EXERCISE AIM
The answer must be an exact copy of the lines from the one with "Viewport: 759px width, 426px height." to the last line of the entries below, both included, and must contain no pictures.

THE DATA
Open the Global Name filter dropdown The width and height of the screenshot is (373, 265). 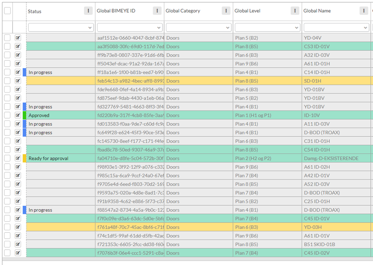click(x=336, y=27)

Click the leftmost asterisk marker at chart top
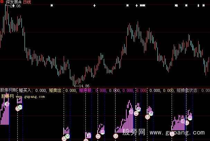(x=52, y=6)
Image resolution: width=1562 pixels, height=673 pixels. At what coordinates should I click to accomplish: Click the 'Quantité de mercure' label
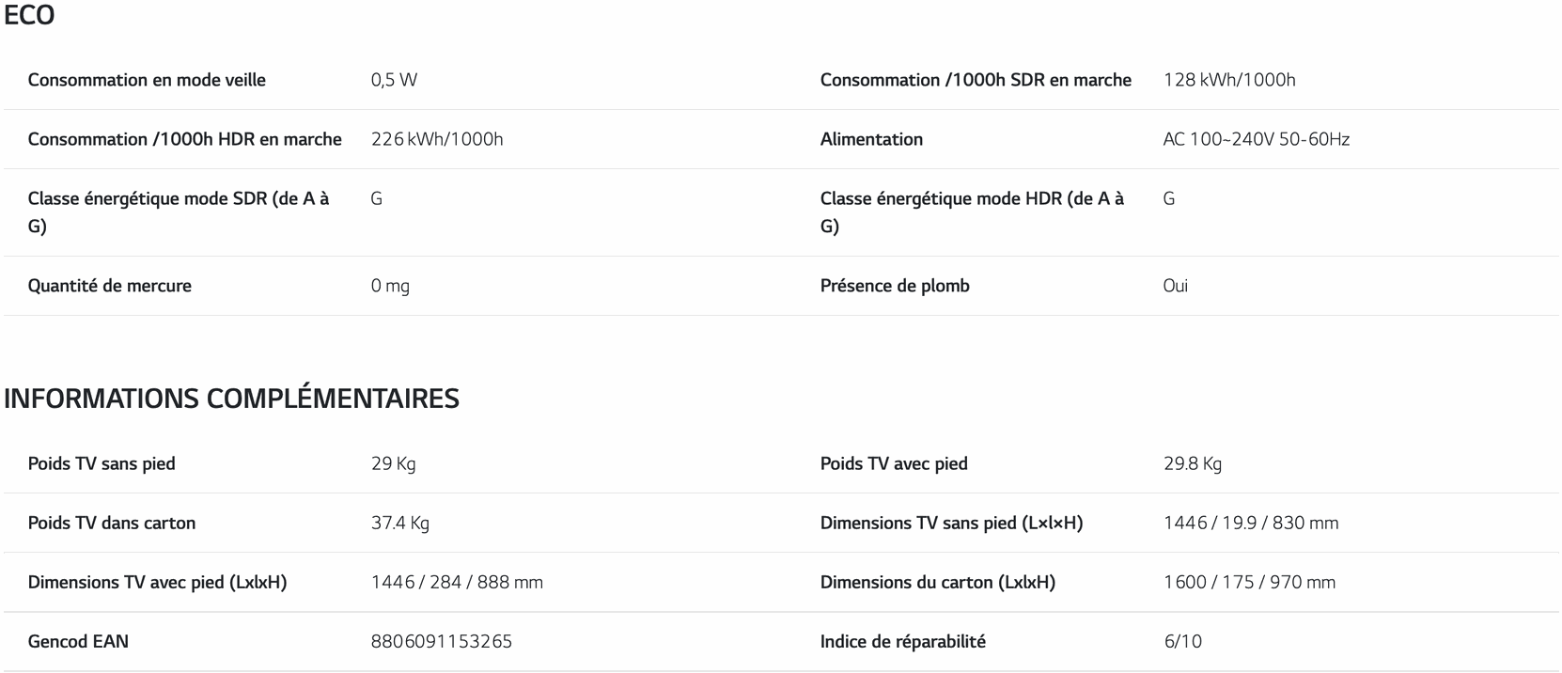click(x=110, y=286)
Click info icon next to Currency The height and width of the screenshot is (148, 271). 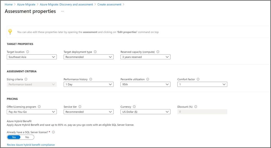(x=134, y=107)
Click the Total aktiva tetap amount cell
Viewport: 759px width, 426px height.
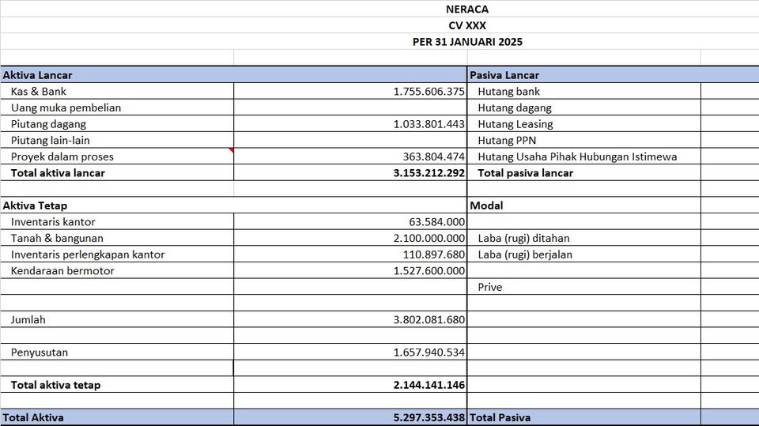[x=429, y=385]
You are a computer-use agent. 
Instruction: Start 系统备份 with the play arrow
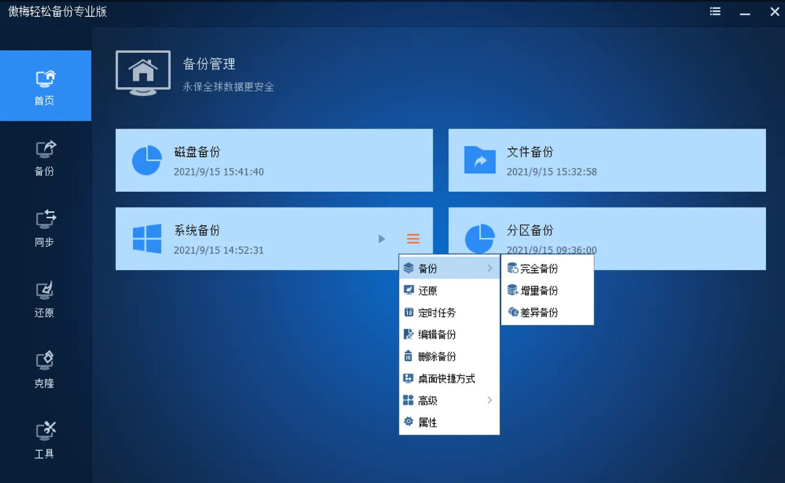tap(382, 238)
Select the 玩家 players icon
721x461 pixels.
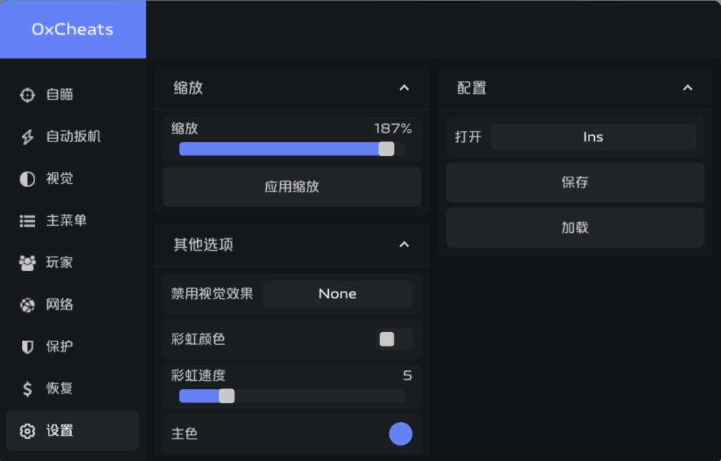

EXPECTED ANSWER
Viewport: 759px width, 426px height.
[x=429, y=385]
You are a computer-use agent. 
Instruction: Start 系统备份 with the play arrow
tap(382, 238)
Select the 玩家 players icon
721x461 pixels.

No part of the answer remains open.